Deuxième constat, c’est la prise de conscience que le facteur humain est fondamental : les agents sont attachés à l’entreprise et y réalisent des parcours longs. Cette entreprise a une histoire forte – c’est dans son ADN –, qui va de La Vie du Rail à Hyperloop en passant par la Résistance. La SNCF est l’un des premiers employeurs de France, a une des principales fondations d’entreprise de France et est un des principaux acteurs du développement durable.
VR&T. Comment intégrer cette fonction stratégie à la fonction communication ?
M. V. La SNCF est à la croisée des chemins après la réforme ferroviaire de 2014 : elle s’est fortement diversifiée et doit aujourd’hui s’interroger sur ses objectifs. Comment se projeter à l’horizon 2020 ? Il faut d’abord s’interroger sur l’identité de l’entreprise et ses perspectives de développement.
Ce projet doit passer par une très large consultation et concertation. Rien ne pourra se faire uniquement en démarche descendante.
Cette consultation doit s’exercer via différents canaux. Par les représentants des salariés, par le digital mais aussi par une consultation directe très large. Cela paraît indispensable car il me semble que parfois les missions de l’entreprise, les frontières dans lesquelles elles peuvent s’exercer ne sont pas suffisamment comprises. L’idée, c’est que chaque agent, où qu’il soit, puisse donner son avis sur l’identité de l’entreprise, ses valeurs et ses enjeux demain.

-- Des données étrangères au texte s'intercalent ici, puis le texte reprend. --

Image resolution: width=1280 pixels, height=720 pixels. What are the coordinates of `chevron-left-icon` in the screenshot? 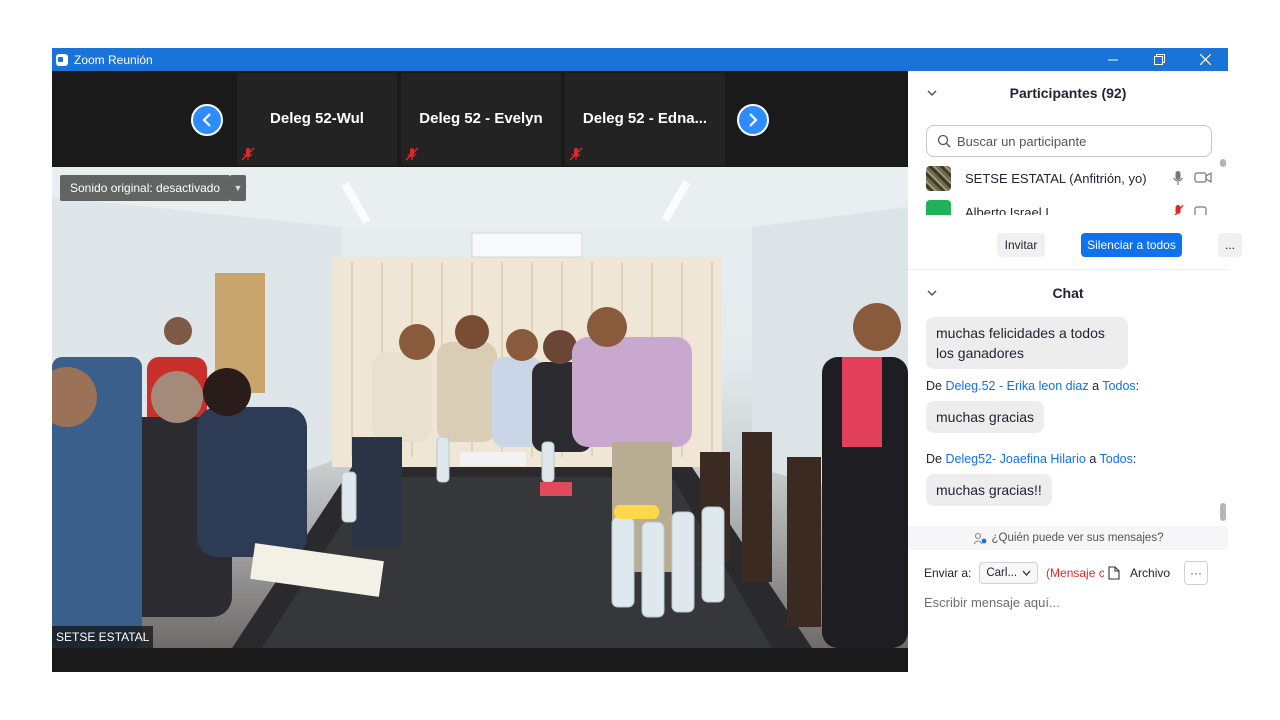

Il y a sans doute aussi à mener un travail important sur la connaissance de l’entreprise. Cela passe par une meilleure connaissance des métiers, en organisant des journées de « découvertes ». On peut aussi multiplier les passerelles entre le groupe public ferroviaire et les filiales…
Nous sommes à un moment où la question du projet d’entreprise se pose. Nous devons avoir une vision commune : qu’est-ce qui fait la cohérence de l’entreprise, de Keolis à Geodis en passant par le groupe public ferroviaire ?
VR&T. Comment prendre en compte la dimension internationale ?
M. V. Cette dimension est très forte puisque, aujourd’hui, l’international représente le tiers du chiffre d’affaires, principalement grâce à Keolis et Geodis. Nous nous développons à l’international, mais c’est pour pouvoir investir en France puisque 93 % des 8,6 milliards d’investissements sont dépensés en France. Et 83 % dans le ferroviaire.
VR&T. Vous accordez une forte importance à l’histoire
de la SNCF…M. V. Nous réussirons à nous transformer et à nous moderniser si nous ne perdons pas de vue nos racines et nos repères. Notre histoire est une richesse, c’est une vraie force face à nos futurs concurrents. Il faut valoriser l’histoire et le patrimoine de l’entreprise. La SNCF dispose déjà d’un service du patrimoine. Je souhaite réorganiser ce service et ajouter d’autres compétences. Ce service doit devenir « une force de frappe ». Il doit devenir un socle. Nous réussirons d’autant mieux à nous réformer que nous nous connaîtrons.